*Your goal*.
If a line in the data below holds the word "knowledge", copy it.

Information provided START

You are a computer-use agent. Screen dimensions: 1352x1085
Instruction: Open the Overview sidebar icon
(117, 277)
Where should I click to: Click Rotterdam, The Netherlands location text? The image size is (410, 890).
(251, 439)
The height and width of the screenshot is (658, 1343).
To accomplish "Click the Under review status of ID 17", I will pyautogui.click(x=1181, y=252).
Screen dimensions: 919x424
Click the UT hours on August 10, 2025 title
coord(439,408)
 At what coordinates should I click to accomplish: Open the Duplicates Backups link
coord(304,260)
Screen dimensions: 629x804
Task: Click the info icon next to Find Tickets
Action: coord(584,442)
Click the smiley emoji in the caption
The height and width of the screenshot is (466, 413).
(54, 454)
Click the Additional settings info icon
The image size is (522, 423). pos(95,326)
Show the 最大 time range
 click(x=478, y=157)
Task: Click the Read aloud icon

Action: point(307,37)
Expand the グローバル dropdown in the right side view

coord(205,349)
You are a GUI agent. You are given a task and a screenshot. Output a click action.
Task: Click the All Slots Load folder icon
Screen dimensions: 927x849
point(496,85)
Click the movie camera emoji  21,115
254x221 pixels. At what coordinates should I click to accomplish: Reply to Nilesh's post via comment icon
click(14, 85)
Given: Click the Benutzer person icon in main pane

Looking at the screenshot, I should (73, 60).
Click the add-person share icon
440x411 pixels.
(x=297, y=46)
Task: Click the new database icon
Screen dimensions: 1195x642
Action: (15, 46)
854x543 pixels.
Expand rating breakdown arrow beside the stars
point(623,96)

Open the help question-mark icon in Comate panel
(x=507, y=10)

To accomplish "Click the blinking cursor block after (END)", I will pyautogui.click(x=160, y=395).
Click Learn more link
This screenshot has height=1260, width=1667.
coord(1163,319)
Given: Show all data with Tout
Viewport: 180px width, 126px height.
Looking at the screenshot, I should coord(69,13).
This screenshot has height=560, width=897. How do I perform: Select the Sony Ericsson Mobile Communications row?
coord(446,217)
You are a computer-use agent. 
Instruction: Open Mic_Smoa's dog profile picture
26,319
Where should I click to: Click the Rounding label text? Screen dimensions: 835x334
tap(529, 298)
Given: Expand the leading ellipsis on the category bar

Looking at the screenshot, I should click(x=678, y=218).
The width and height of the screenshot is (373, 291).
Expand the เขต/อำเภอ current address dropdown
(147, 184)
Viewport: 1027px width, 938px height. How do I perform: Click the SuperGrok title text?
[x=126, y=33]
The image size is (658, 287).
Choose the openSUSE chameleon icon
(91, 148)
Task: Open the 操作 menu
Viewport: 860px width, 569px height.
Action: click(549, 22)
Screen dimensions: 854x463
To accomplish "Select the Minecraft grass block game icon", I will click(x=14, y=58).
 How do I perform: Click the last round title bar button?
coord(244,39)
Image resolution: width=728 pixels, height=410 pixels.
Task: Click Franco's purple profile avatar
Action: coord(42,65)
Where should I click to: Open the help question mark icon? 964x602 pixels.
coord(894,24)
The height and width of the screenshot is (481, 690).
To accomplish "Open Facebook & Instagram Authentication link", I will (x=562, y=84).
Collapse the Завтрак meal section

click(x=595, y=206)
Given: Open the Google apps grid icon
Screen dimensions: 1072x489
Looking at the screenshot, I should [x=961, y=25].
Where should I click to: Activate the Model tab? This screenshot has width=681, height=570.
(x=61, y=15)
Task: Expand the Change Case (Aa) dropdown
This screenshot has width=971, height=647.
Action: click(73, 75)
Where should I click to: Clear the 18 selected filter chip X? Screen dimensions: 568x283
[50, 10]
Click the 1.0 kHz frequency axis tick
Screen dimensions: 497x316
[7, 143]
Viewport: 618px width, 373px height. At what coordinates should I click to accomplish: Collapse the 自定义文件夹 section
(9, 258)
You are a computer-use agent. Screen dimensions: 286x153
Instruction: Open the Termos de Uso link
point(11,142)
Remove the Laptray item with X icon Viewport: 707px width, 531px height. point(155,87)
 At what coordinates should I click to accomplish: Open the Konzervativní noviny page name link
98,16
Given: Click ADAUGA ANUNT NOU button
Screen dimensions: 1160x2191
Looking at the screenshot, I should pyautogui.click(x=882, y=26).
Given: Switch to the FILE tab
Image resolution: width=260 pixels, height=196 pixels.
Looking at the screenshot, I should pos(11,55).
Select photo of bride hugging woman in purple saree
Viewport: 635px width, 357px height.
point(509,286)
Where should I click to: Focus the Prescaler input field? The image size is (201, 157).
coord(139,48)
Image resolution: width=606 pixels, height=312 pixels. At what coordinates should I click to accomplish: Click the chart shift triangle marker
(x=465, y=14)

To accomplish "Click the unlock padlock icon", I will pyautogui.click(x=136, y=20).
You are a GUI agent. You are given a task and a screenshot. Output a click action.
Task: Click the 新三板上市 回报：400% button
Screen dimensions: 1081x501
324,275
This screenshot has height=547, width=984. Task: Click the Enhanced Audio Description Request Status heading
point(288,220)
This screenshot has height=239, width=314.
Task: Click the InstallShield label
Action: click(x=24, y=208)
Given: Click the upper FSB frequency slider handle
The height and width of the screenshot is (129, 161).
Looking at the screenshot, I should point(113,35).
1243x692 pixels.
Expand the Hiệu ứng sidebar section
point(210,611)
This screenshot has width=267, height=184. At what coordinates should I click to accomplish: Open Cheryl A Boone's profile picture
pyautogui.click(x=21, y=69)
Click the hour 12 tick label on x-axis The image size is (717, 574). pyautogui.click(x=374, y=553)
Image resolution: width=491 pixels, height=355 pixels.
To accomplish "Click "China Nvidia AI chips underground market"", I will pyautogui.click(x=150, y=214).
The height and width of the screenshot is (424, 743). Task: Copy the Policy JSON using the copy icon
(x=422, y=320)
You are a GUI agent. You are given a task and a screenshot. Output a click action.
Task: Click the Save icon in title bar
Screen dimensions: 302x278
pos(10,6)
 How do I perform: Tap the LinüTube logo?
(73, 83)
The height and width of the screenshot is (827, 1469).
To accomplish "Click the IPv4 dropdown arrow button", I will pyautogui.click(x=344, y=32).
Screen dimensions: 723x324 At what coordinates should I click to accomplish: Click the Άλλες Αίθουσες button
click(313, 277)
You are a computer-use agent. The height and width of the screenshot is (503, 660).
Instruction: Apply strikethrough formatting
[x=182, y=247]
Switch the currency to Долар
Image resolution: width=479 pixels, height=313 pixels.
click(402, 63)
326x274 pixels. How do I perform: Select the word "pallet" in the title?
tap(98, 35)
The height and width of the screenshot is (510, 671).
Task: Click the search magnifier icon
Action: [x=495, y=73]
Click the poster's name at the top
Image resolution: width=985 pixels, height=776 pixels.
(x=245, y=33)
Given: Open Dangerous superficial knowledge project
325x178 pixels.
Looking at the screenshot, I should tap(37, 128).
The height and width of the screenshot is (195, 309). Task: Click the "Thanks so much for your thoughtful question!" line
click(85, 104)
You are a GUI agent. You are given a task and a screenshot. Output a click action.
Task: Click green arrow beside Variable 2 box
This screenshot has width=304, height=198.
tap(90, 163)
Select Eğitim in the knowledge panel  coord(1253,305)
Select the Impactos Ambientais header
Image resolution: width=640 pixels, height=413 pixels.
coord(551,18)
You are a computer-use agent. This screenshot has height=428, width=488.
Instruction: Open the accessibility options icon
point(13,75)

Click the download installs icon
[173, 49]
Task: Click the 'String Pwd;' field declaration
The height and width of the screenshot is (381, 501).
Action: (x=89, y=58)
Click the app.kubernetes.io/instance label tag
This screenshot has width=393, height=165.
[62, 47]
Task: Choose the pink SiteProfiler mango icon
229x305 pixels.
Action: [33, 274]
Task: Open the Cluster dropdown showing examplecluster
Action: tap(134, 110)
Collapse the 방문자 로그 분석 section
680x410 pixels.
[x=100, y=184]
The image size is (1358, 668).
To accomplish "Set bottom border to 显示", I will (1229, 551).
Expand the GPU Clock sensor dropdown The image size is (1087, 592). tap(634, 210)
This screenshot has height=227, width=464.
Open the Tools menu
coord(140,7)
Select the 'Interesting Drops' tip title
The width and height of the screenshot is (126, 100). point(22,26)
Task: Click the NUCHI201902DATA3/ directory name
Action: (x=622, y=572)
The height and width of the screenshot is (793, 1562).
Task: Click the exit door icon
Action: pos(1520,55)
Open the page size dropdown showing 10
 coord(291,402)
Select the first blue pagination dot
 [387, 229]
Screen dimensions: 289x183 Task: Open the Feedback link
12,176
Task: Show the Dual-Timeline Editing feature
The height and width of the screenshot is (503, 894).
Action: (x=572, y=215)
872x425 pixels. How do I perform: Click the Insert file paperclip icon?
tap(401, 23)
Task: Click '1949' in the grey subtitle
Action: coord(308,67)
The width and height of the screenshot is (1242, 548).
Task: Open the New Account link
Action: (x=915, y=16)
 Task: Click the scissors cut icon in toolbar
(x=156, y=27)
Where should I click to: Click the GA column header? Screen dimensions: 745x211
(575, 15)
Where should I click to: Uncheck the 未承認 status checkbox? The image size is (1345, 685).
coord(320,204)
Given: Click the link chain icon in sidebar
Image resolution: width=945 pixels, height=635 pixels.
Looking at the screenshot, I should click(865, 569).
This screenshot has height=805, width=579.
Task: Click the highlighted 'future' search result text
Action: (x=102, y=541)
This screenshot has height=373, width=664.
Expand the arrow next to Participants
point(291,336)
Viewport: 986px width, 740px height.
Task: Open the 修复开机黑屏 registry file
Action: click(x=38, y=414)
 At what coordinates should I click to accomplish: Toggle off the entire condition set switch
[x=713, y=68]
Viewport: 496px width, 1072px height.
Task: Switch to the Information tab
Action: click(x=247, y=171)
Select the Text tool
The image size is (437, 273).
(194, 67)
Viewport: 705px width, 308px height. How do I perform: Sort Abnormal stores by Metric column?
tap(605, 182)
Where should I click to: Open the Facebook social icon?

Information provided END

*Worked solution*.
Given: Open Dangerous superficial knowledge project
Select Eğitim in the knowledge panel  coord(1253,305)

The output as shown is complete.